> Work to be completed: Present every line of the entries below as a Markdown table with the columns "Row" and "Line", numbering the rows and leaving out any blank lines.

Items from a dataset
————

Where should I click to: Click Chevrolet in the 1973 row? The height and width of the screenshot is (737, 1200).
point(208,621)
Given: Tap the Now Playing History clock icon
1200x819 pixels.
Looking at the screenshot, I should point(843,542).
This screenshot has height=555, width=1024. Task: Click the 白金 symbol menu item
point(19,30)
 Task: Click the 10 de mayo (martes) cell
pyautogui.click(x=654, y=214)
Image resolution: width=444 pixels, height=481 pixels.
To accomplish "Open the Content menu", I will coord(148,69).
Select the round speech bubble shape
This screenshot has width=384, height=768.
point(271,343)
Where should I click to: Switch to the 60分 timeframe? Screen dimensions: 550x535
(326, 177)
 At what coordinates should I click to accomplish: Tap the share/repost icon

————

> Task result:
| Row | Line |
|---|---|
| 1 | Where should I click to: Click Chevrolet in the 1973 row? The height and width of the screenshot is (737, 1200). |
| 2 | point(208,621) |
| 3 | Given: Tap the Now Playing History clock icon |
| 4 | 1200x819 pixels. |
| 5 | Looking at the screenshot, I should point(843,542). |
| 6 | This screenshot has height=555, width=1024. Task: Click the 白金 symbol menu item |
| 7 | point(19,30) |
| 8 |  Task: Click the 10 de mayo (martes) cell |
| 9 | pyautogui.click(x=654, y=214) |
| 10 | Image resolution: width=444 pixels, height=481 pixels. |
| 11 | To accomplish "Open the Content menu", I will coord(148,69). |
| 12 | Select the round speech bubble shape |
| 13 | This screenshot has width=384, height=768. |
| 14 | point(271,343) |
| 15 | Where should I click to: Switch to the 60分 timeframe? Screen dimensions: 550x535 |
| 16 | (326, 177) |
| 17 |  At what coordinates should I click to accomplish: Tap the share/repost icon |